:: Task instructions ::
Return the stretch of the sstable-format mailing-list post below from "2023-03-17 Thread Mick" through "1.0.3 with hb.", copied word for word.

:: Given passage ::
▼▼▼

Re: [DISCUSS] Drop support for sstable formats m* (in trunk)

2023-03-17 Thread Mick Semb Wever
Ok ok, there's a number of strong arguments to keep sstable formats around
for much longer than the previous major Cassandra version, I will unset
fixVersion on 18312  :-)


Taking a look at the history of sstable formats. They were first introduced
in version 0.7, and minor versions introduced in version 1.0.3 with hb.

Looking at when we have dropped support and cleaned up the code for past
formats.

 - Versions before 1.2.5: formats <=ib; were removed in CASSANDRA-5511
https://github.com/apache/cassandra/commit/7f2c3a8e40f97c626def5c510d77c1da3d9ae926

 - Version 1.2.5: format ic; were remove in CASSANDRA-6869
https://github.com/apache/cassandra/commit/8e172c8563a995808a72a1a7e81a06f3c2a355ce

 - All pre-3.0 formats were removed in CASSANDRA-12716
https://github.com/apache/cassandra/commit/4a2464192e9e69457f5a5ecf26c094f9298bf069


Saying that dropping the n* formats right now is such a small reduction in
code, roughly double the size of 6869's patch, I agree with.  Saying that
there is never any complexity and we should keep formats in perpetuity, and
I'm sitting here having a heart attack, srsly.  I can also appreciate
coming up with a good rule of thumb in advance is difficult when we just
don't know how many formats there will be and what they will introduce.


>From Aleksey:
> But it’s one thing to require a two rolling restarts (3.0 to 4.0, 4.0 to
5.0), it’s another to require the operator to upgrade every single m*
sstable to n*.


Good point.

▲▲▲

:: Data segment ::

▼▼▼

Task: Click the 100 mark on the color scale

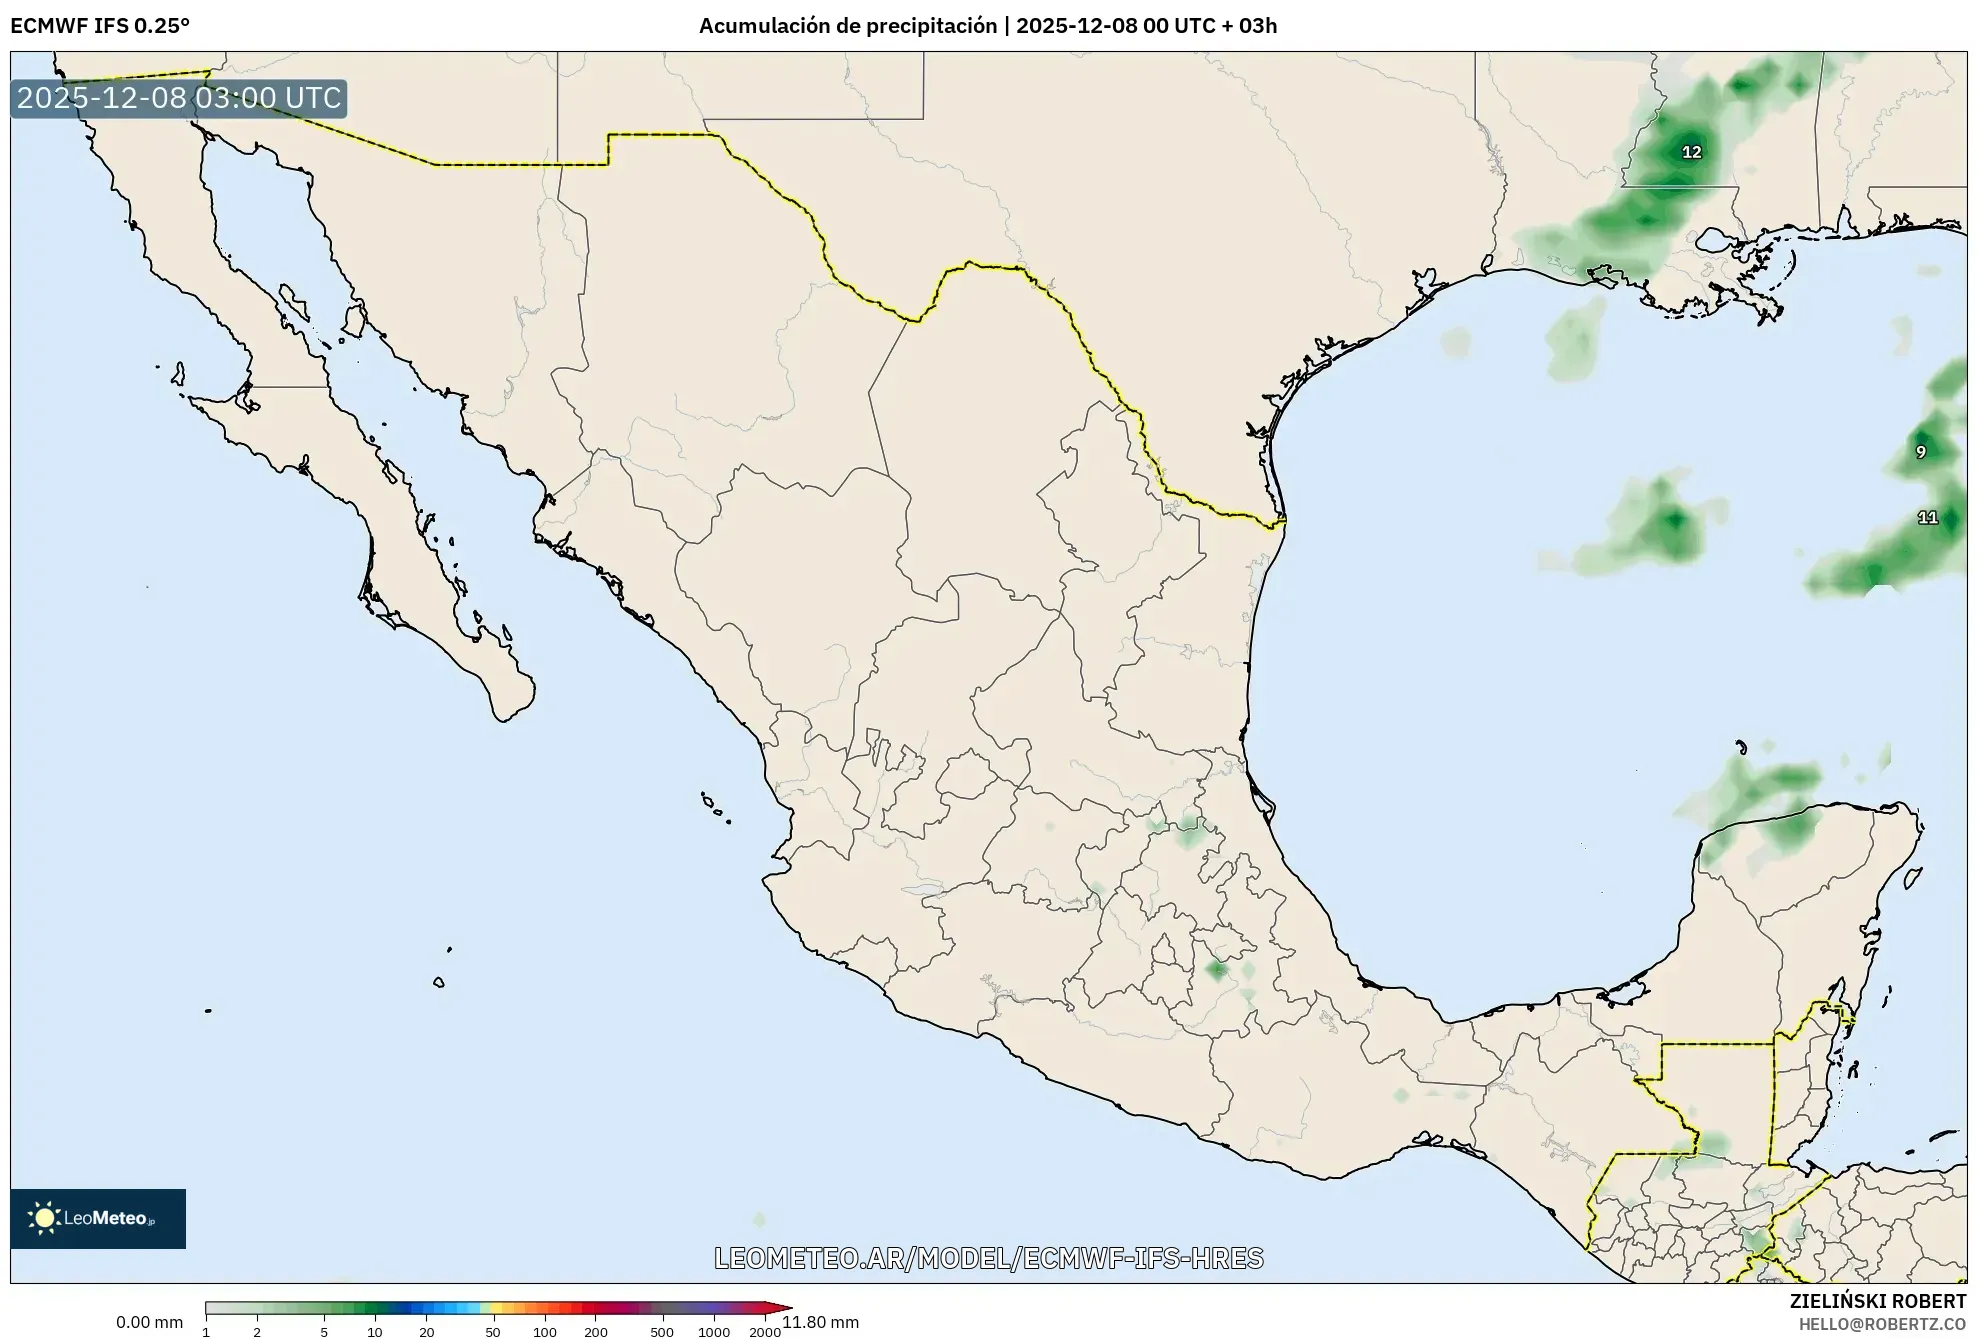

▲▲▲

:: Answer to this problem ::
2023-03-17 Thread Mick Semb Wever
Ok ok, there's a number of strong arguments to keep sstable formats around
for much longer than the previous major Cassandra version, I will unset
fixVersion on 18312  :-)


Taking a look at the history of sstable formats. They were first introduced
in version 0.7, and minor versions introduced in version 1.0.3 with hb.